# What you are asked to do
This exercise calls for duplicating every entry below exactly, without the images.

# Data shown
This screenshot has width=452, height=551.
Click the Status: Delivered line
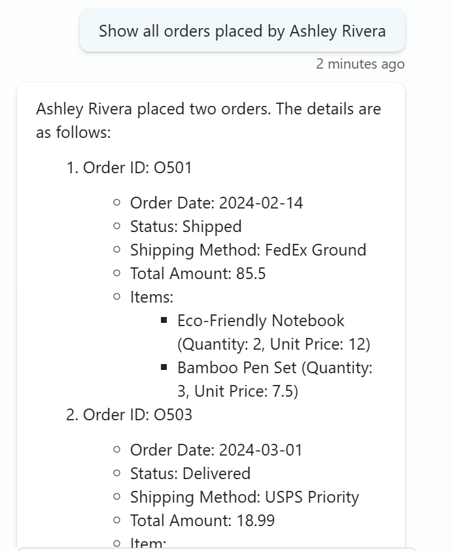(190, 473)
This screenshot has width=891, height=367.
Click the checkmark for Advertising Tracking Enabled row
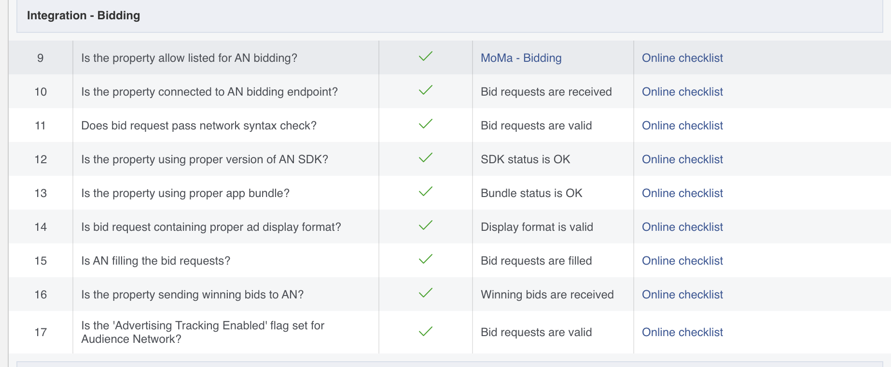coord(425,332)
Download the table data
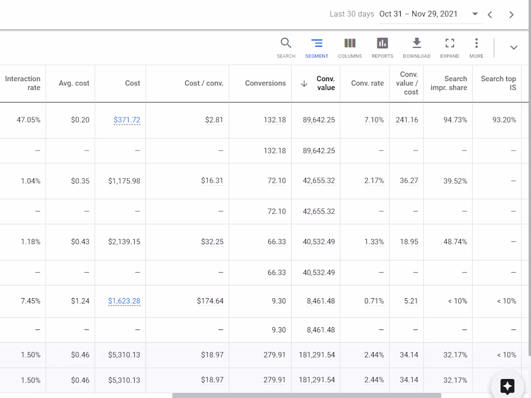This screenshot has width=531, height=398. tap(417, 48)
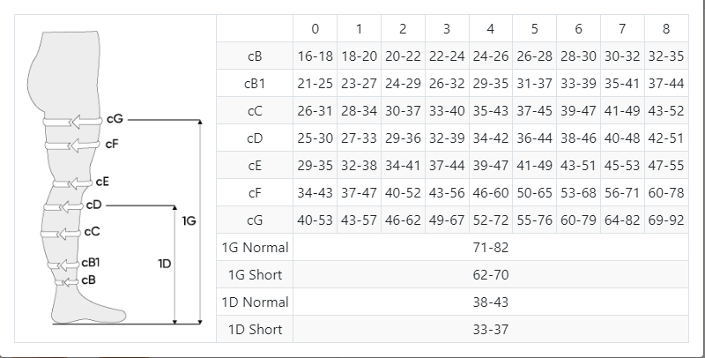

# Answer space
This screenshot has width=452, height=551.
Click the Status: Delivered line
(190, 473)
This screenshot has width=891, height=367.
Click the checkmark for Advertising Tracking Enabled row
coord(425,332)
Download the table data
This screenshot has width=531, height=398. tap(417, 48)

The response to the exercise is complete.